■ Problem to solve ■
Every line that contains "Task" must be located and copied from the data.

■ Source material ■
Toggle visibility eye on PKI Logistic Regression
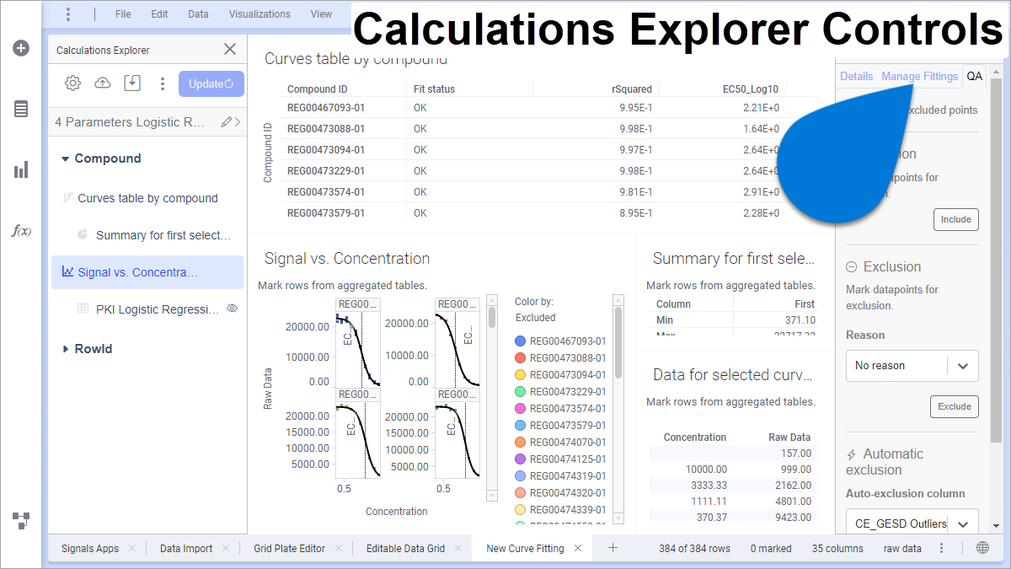The image size is (1011, 569). pyautogui.click(x=233, y=309)
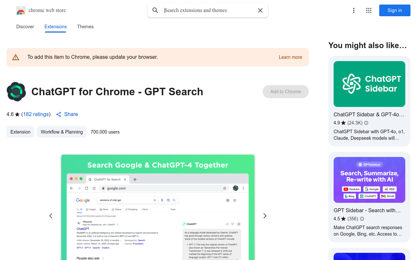Click the search magnifying glass icon

pyautogui.click(x=155, y=10)
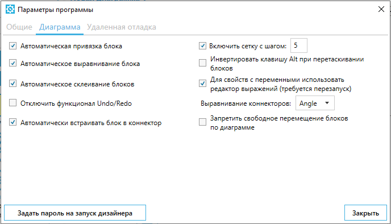Toggle Автоматическая привязка блока checkbox
The image size is (391, 224).
pyautogui.click(x=13, y=46)
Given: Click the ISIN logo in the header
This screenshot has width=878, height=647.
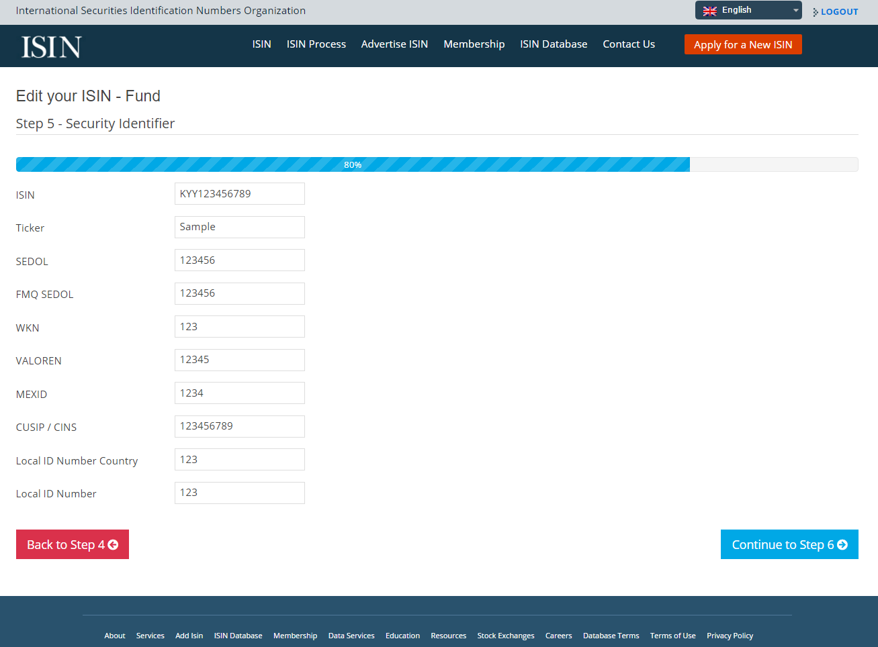Looking at the screenshot, I should click(52, 46).
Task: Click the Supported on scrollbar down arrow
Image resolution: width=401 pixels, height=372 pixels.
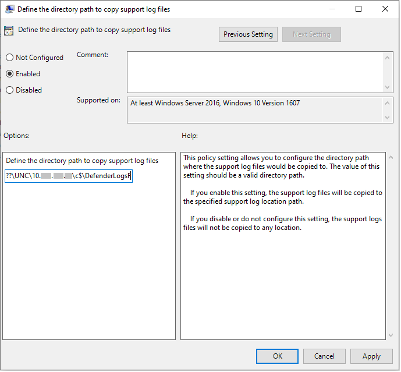Action: point(388,118)
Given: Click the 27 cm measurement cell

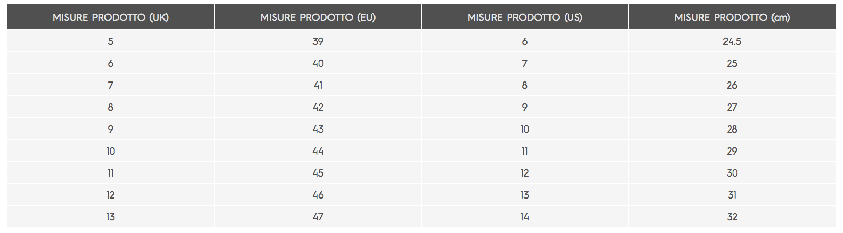Looking at the screenshot, I should [732, 107].
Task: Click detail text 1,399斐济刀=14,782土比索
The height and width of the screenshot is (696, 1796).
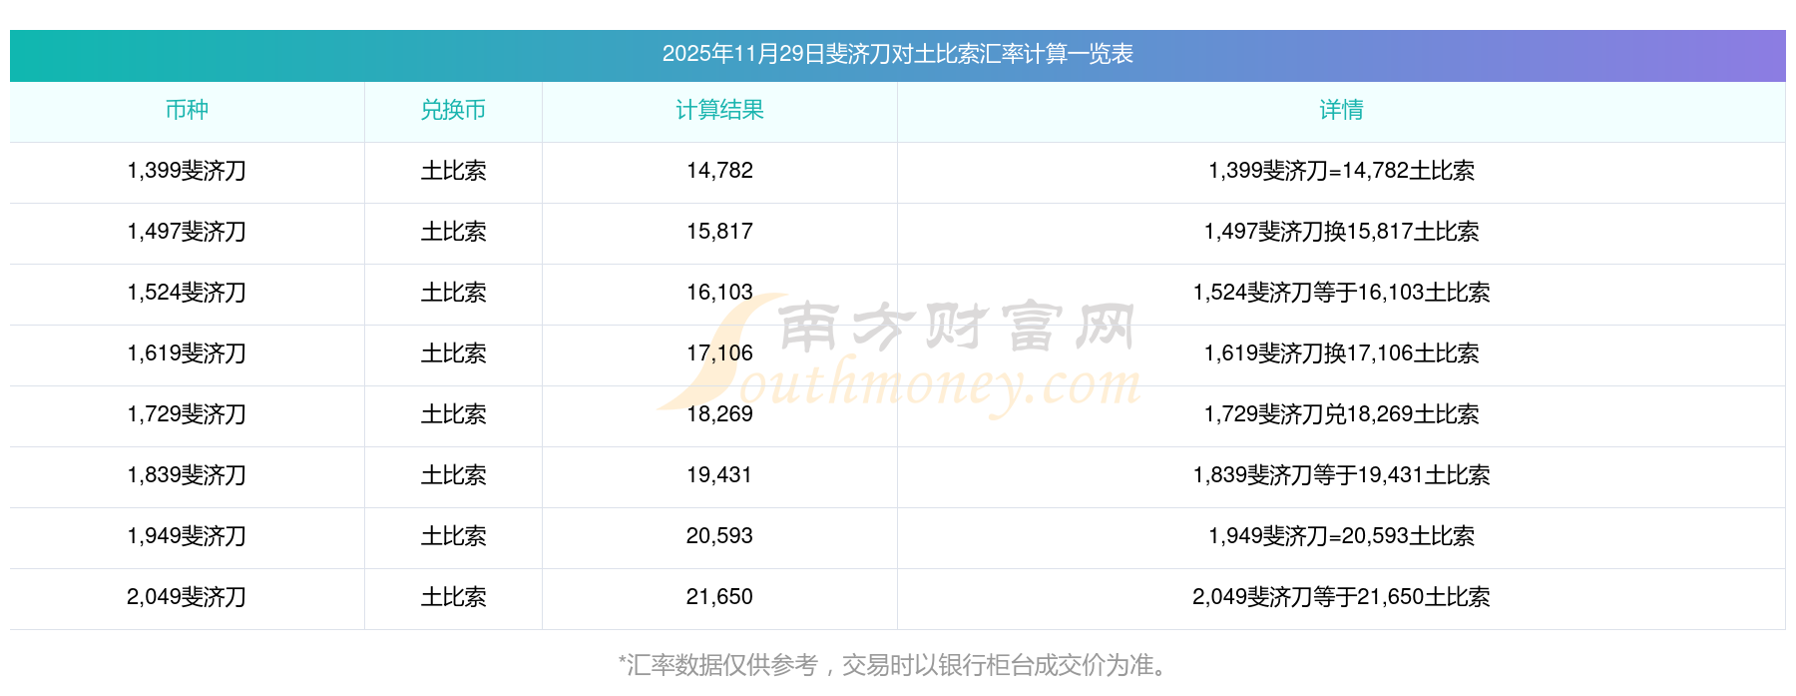Action: click(1341, 171)
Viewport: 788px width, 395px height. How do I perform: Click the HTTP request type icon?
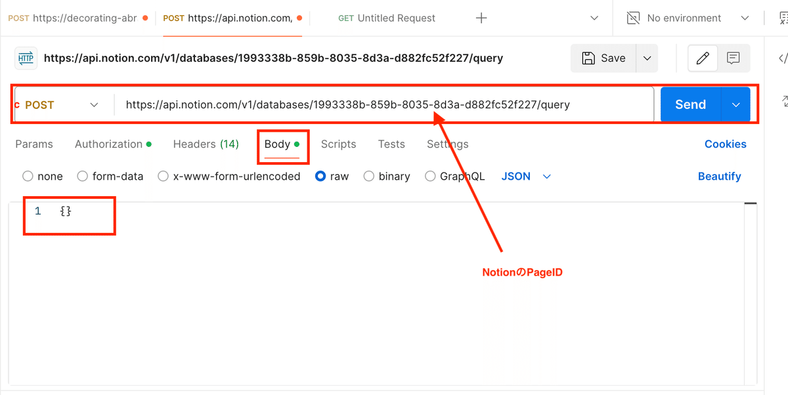click(x=26, y=58)
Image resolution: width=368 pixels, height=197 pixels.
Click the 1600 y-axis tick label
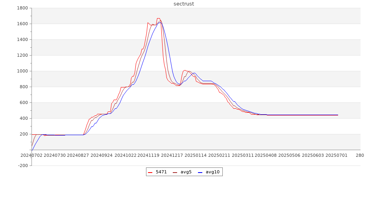tap(22, 24)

■ Response area ■
Task: Click the Supported on scrollbar down arrow
Task: Click detail text 1,399斐济刀=14,782土比索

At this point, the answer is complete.